Planting energy crops on marginal lands could offer landowners a way to supplement current yields, and multiple ongoing tests seek to determine just how viable the practice could be.
By Lisa Gibson | January 25, 2011

While it’s generally hypothesized that energy crop yields on marginal lands would be lower than if planted on prime agricultural lands, lower-value acres could still represent an opportunity to supplement biomass feedstock production. Current research by multiple organizations seeks to determine whether growing certain energy crops on marginal lands is productive, efficient and economic.


First-year yields from miscanthus plots on reclaimed mining lands in eastern Ohio show less-than-stellar results, but researchers say they don’t indicate an inability to produce meaningful biomass on those acres. “The first year is really insignificant,” says Rasto Ivanic, senior director of business development for Mendel Biotechnology Inc. The company is working with Ohio-based coal mining company Oxford Resource Partners on a pilot project growing Mendel’s proprietary miscanthus varieties on Oxford’s reclaimed lands. The trial will establish a baseline performance to conduct studies into the potential of growing perennial grass in the nutrient-poor soil. Reclaimed lands are those where the soil has been disturbed and then reapplied, mixing up the layers with rocks, mud, clay and hollows.

----------

● Written instruction
Rewrite the passage of the energy crops article that opens with the words containing "First-year yields from" and closes with "clay and hollows.", substituting "switchgrass" for every "miscanthus".

● Source data
----------

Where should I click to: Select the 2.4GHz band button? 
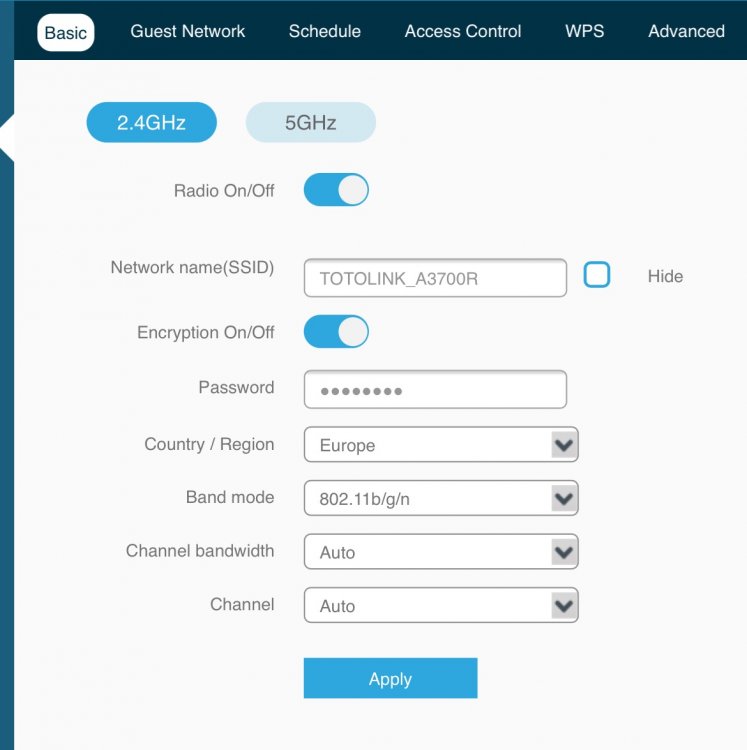click(x=151, y=123)
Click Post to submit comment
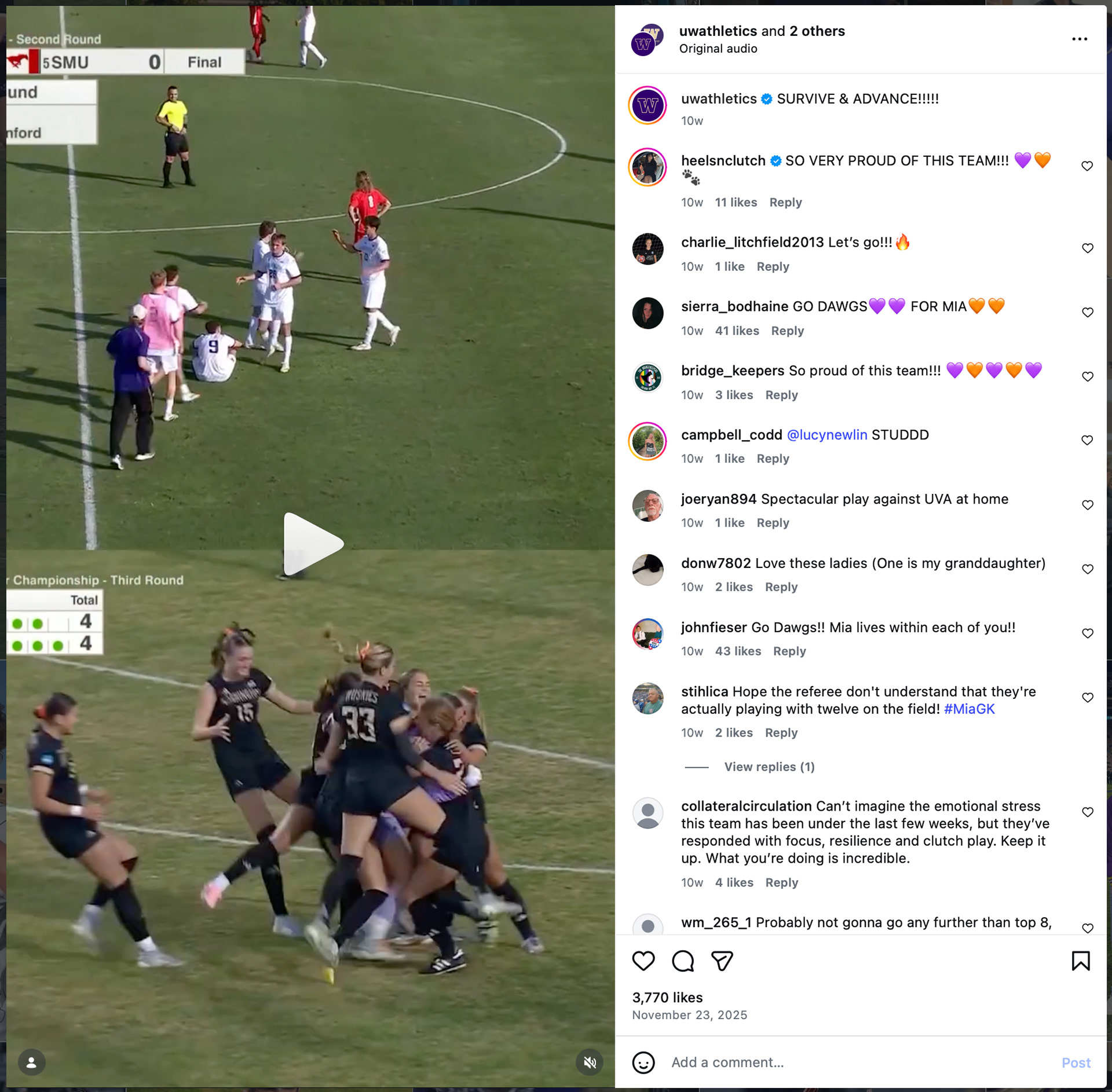The image size is (1112, 1092). (x=1076, y=1062)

----------

● Solution for this exercise
First-year yields from switchgrass plots on reclaimed mining lands in eastern Ohio show less-than-stellar results, but researchers say they don’t indicate an inability to produce meaningful biomass on those acres. “The first year is really insignificant,” says Rasto Ivanic, senior director of business development for Mendel Biotechnology Inc. The company is working with Ohio-based coal mining company Oxford Resource Partners on a pilot project growing Mendel’s proprietary switchgrass varieties on Oxford’s reclaimed lands. The trial will establish a baseline performance to conduct studies into the potential of growing perennial grass in the nutrient-poor soil. Reclaimed lands are those where the soil has been disturbed and then reapplied, mixing up the layers with rocks, mud, clay and hollows.